Sir Louis-Amable Jetté,  (; 15 January 1836 – 5 May 1920) was a Canadian lawyer, politician, judge, and professor who served as lieutenant governor of Quebec and chief justice of the Court of King's Bench.

Biography 
He was born in L'Assomption, Lower Canada (now Quebec) in 1836. After receiving a classical education at the Collège de L’Assomption, he studied law at the Collège Sainte-Marie, before being called to the bar in 1857. He then practiced law in Montreal, notably participating in the Guibord case.

A Liberal, he was elected to the House of Commons of Canada representing the riding of Montreal East in 1872, defeating Sir George-Étienne Cartier. He was re-elected in 1874. In 1878, he left politics and became a judge of the Superior Court of Quebec; the same year, he joined the law faculty of the newly-established Université Laval in Montreal (later the Université de Montréal).
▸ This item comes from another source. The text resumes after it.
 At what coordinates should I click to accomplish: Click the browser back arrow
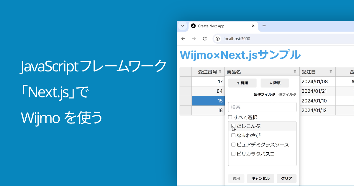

From 1898 to 1908 he was the lieutenant governor of Quebec. He was knighted as a Knight Commander of the Order of St Michael and St George (KCMG) during the visit to Quebec of the Duke and Duchess of Cornwall and York (later King George V and Queen Mary) in October 1901. He served as lieutenant governor until 1908, when he returned to the Superior Court bench, becoming chief justice of the Court of King's Bench in 1909. He retired from judicial service in 1911.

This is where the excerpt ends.